Figure 3 shows a time series of profiles for one wheel being monitored. It is typical of the group. Note that the flange height decreased in this initial interval of flange bearing. From the shape change, it is clear that flowed metal on the tip flattened and accounts for much of the height loss. As was measured at TTCI and in revenue service tests, the flange tip flattens rapidly to become conformal to the diamond running surface. (2) The gauge side corner of the flange tip may also sharpen (i.e., decrease in radius). In future intervals, we expect the flange heights to grow, indicating that tread wear is exceeding flange height loss.

Frog running surface performance

The flange bearing running surfaces of the diamonds have been monitored for deformation and rolling contact fatigue. To date, the running surfaces have performed well. As with tread bearing austenitic manganese steel (AMS) casting diamonds, initial deformation was relatively large. The rate of running surface height loss has decreased with tonnage as the running surfaces work harden and become more conformal. Absolute measurements of flange bearing running surface height loss measurements were made using non-wearing portions of the ramp and frog castings as references.

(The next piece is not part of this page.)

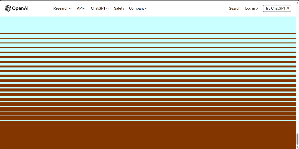This screenshot has width=299, height=149.
Task: Expand the API dropdown
Action: click(80, 8)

Figure 4 shows average flange bearing running surface height loss versus main line tonnage. For comparison, running surface height loss measured under 315-kip, 40-mph traffic at TTCI is also shown. The two tests show similar trends, but the limited population of wheels at FAST resulted in a quicker reduction of wear rate. In both tests, the running surface hardness increased from under 400 BHN when installed to about 600 BHN (582 at Shelby and 610 at TTCI) after about 20 mgt of traffic.